> _EXERCISE REQUIREMENTS_: Copy every line of these records verbatim.

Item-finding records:
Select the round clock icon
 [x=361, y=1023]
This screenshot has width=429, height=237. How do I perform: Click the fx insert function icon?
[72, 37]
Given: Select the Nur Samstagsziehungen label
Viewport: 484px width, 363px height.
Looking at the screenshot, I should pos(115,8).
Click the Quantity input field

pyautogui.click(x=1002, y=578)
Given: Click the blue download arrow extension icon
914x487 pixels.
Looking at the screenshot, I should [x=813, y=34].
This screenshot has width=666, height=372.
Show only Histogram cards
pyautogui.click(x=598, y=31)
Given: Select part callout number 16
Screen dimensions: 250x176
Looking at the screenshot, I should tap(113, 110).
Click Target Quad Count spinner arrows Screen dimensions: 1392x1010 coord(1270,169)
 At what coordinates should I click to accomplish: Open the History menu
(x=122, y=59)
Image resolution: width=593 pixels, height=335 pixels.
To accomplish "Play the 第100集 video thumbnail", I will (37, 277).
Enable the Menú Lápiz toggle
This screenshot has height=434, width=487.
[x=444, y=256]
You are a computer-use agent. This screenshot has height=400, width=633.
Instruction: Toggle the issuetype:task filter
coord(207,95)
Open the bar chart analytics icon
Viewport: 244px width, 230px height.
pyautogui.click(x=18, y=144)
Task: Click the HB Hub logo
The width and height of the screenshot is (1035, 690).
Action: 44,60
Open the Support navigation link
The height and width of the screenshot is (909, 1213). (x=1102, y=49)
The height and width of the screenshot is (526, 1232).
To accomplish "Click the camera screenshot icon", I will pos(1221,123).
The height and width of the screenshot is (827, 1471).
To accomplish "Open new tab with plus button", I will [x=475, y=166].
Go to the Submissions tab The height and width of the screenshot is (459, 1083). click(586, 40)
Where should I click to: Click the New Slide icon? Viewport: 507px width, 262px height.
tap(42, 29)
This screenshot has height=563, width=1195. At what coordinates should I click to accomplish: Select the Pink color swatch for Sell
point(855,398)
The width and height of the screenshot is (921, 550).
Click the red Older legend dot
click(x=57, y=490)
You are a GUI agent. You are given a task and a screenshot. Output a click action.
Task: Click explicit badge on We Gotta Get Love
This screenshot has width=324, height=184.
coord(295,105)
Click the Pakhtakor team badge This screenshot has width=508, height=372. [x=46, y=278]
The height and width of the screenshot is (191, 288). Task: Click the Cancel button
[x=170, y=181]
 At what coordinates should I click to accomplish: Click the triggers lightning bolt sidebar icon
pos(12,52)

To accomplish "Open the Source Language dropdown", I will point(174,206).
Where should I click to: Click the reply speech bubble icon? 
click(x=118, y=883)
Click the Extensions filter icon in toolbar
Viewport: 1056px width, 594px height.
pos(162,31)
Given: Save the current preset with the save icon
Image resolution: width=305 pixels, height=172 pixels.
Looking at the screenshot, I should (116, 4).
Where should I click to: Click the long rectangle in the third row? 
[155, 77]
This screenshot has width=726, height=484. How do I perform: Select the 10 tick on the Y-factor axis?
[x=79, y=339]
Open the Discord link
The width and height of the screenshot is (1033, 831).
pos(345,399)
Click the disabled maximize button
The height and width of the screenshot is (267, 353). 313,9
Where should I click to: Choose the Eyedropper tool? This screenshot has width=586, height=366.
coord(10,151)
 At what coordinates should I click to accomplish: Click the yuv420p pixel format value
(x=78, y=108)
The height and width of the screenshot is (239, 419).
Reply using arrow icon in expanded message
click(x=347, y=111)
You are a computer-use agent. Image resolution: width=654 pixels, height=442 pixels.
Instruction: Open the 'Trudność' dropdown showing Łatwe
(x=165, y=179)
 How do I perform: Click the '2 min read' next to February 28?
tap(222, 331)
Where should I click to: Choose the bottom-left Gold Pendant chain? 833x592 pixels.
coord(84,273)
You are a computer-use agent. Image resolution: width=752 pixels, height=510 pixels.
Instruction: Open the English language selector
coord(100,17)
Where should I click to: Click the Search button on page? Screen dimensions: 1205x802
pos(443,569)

> _ANSWER_:
Select the round clock icon
 [x=361, y=1023]
This screenshot has width=429, height=237. How do I perform: Click the fx insert function icon?
[72, 37]
Given: Select the Nur Samstagsziehungen label
Viewport: 484px width, 363px height.
Looking at the screenshot, I should pos(115,8).
Click the Quantity input field

pyautogui.click(x=1002, y=578)
Given: Click the blue download arrow extension icon
914x487 pixels.
Looking at the screenshot, I should [x=813, y=34].
This screenshot has width=666, height=372.
Show only Histogram cards
pyautogui.click(x=598, y=31)
Given: Select part callout number 16
Screen dimensions: 250x176
Looking at the screenshot, I should tap(113, 110).
Click Target Quad Count spinner arrows Screen dimensions: 1392x1010 coord(1270,169)
 At what coordinates should I click to accomplish: Open the History menu
(x=122, y=59)
Image resolution: width=593 pixels, height=335 pixels.
To accomplish "Play the 第100集 video thumbnail", I will (37, 277).
Enable the Menú Lápiz toggle
This screenshot has height=434, width=487.
[x=444, y=256]
You are a computer-use agent. This screenshot has height=400, width=633.
Instruction: Toggle the issuetype:task filter
coord(207,95)
Open the bar chart analytics icon
Viewport: 244px width, 230px height.
pyautogui.click(x=18, y=144)
Task: Click the HB Hub logo
The width and height of the screenshot is (1035, 690).
Action: 44,60
Open the Support navigation link
The height and width of the screenshot is (909, 1213). (x=1102, y=49)
The height and width of the screenshot is (526, 1232).
To accomplish "Click the camera screenshot icon", I will pos(1221,123).
The height and width of the screenshot is (827, 1471).
To accomplish "Open new tab with plus button", I will [x=475, y=166].
Go to the Submissions tab The height and width of the screenshot is (459, 1083). click(586, 40)
Where should I click to: Click the New Slide icon? Viewport: 507px width, 262px height.
tap(42, 29)
This screenshot has height=563, width=1195. At what coordinates should I click to accomplish: Select the Pink color swatch for Sell
point(855,398)
The width and height of the screenshot is (921, 550).
Click the red Older legend dot
click(x=57, y=490)
You are a GUI agent. You are given a task and a screenshot. Output a click action.
Task: Click explicit badge on We Gotta Get Love
This screenshot has width=324, height=184.
coord(295,105)
Click the Pakhtakor team badge This screenshot has width=508, height=372. [x=46, y=278]
The height and width of the screenshot is (191, 288). Task: Click the Cancel button
[x=170, y=181]
 At what coordinates should I click to accomplish: Click the triggers lightning bolt sidebar icon
pos(12,52)

To accomplish "Open the Source Language dropdown", I will point(174,206).
Where should I click to: Click the reply speech bubble icon? 
click(x=118, y=883)
Click the Extensions filter icon in toolbar
Viewport: 1056px width, 594px height.
pos(162,31)
Given: Save the current preset with the save icon
Image resolution: width=305 pixels, height=172 pixels.
Looking at the screenshot, I should (116, 4).
Where should I click to: Click the long rectangle in the third row? 
[155, 77]
This screenshot has width=726, height=484. How do I perform: Select the 10 tick on the Y-factor axis?
[x=79, y=339]
Open the Discord link
The width and height of the screenshot is (1033, 831).
pos(345,399)
Click the disabled maximize button
The height and width of the screenshot is (267, 353). 313,9
Where should I click to: Choose the Eyedropper tool? This screenshot has width=586, height=366.
coord(10,151)
 At what coordinates should I click to accomplish: Click the yuv420p pixel format value
(x=78, y=108)
The height and width of the screenshot is (239, 419).
Reply using arrow icon in expanded message
click(x=347, y=111)
You are a computer-use agent. Image resolution: width=654 pixels, height=442 pixels.
Instruction: Open the 'Trudność' dropdown showing Łatwe
(x=165, y=179)
 How do I perform: Click the '2 min read' next to February 28?
tap(222, 331)
Where should I click to: Choose the bottom-left Gold Pendant chain? 833x592 pixels.
coord(84,273)
You are a computer-use agent. Image resolution: width=752 pixels, height=510 pixels.
Instruction: Open the English language selector
coord(100,17)
Where should I click to: Click the Search button on page? Screen dimensions: 1205x802
pos(443,569)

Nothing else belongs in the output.